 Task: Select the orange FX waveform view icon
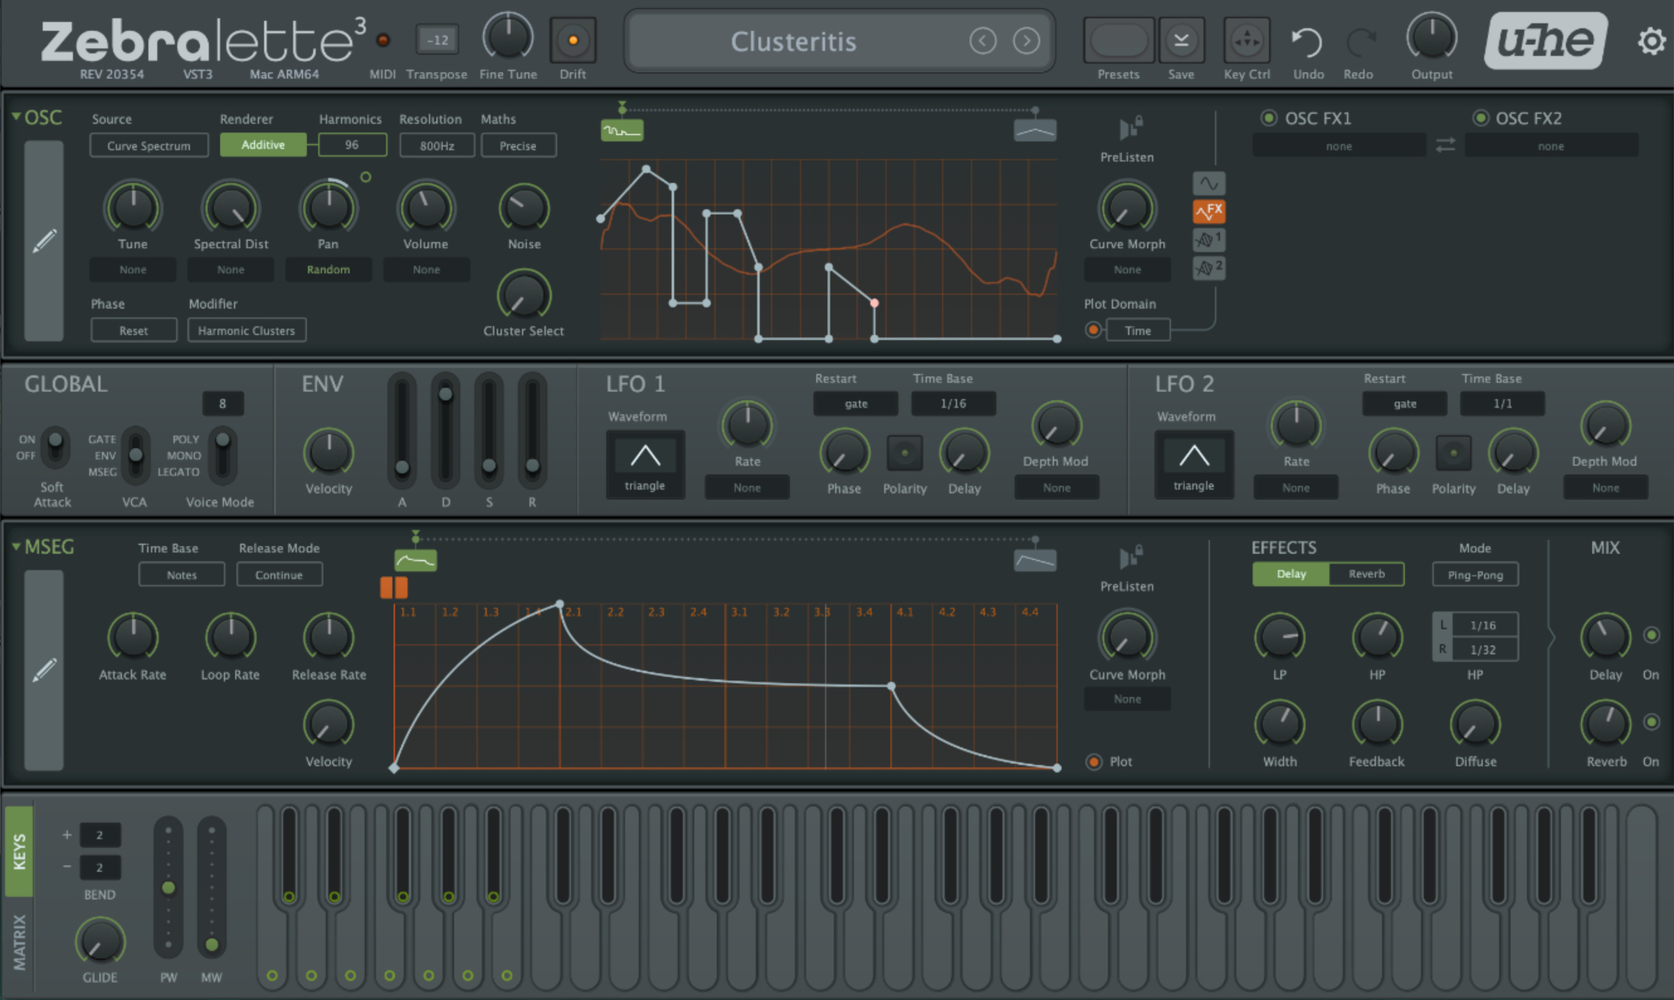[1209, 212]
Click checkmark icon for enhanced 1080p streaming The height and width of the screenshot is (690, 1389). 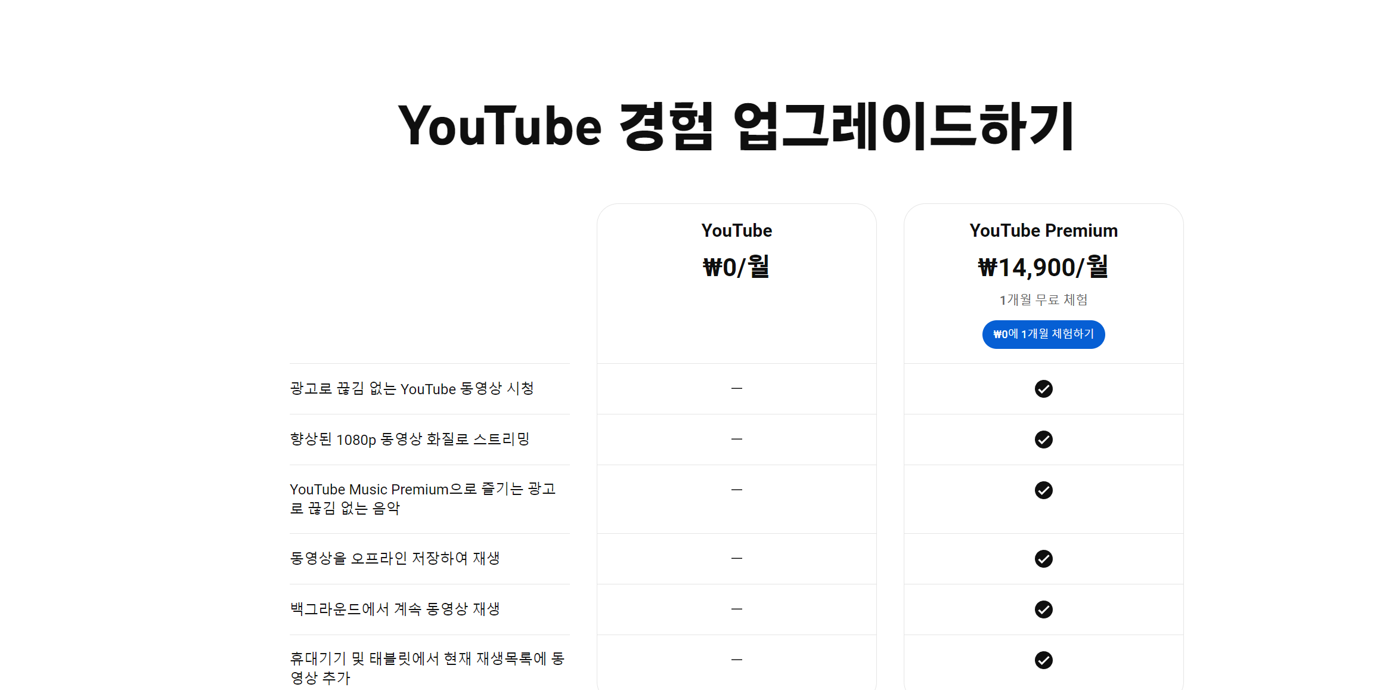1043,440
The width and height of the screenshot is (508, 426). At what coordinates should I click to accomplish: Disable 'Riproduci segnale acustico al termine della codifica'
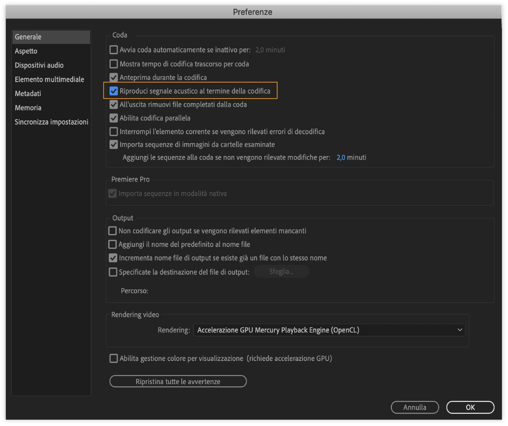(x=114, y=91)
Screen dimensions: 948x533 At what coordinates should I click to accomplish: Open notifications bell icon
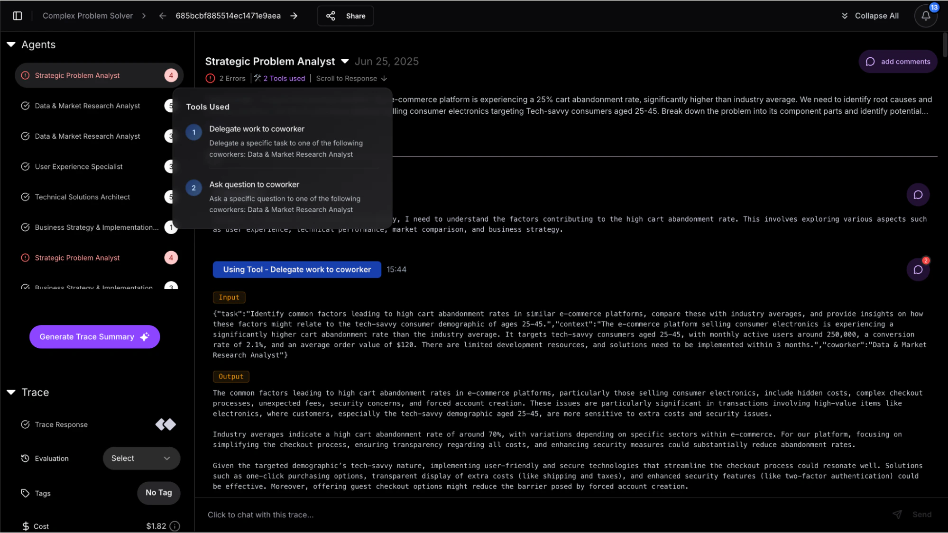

+===+

Brief => Please reproduce the lines above from the one containing "The width and" through the final line, exactly and inclusively, leaving out each picture.

Answer section =>
The width and height of the screenshot is (508, 426). At what coordinates should I click to accomplish: Disable 'Riproduci segnale acustico al termine della codifica'
(x=114, y=91)
Screen dimensions: 948x533 At what coordinates should I click to accomplish: Open notifications bell icon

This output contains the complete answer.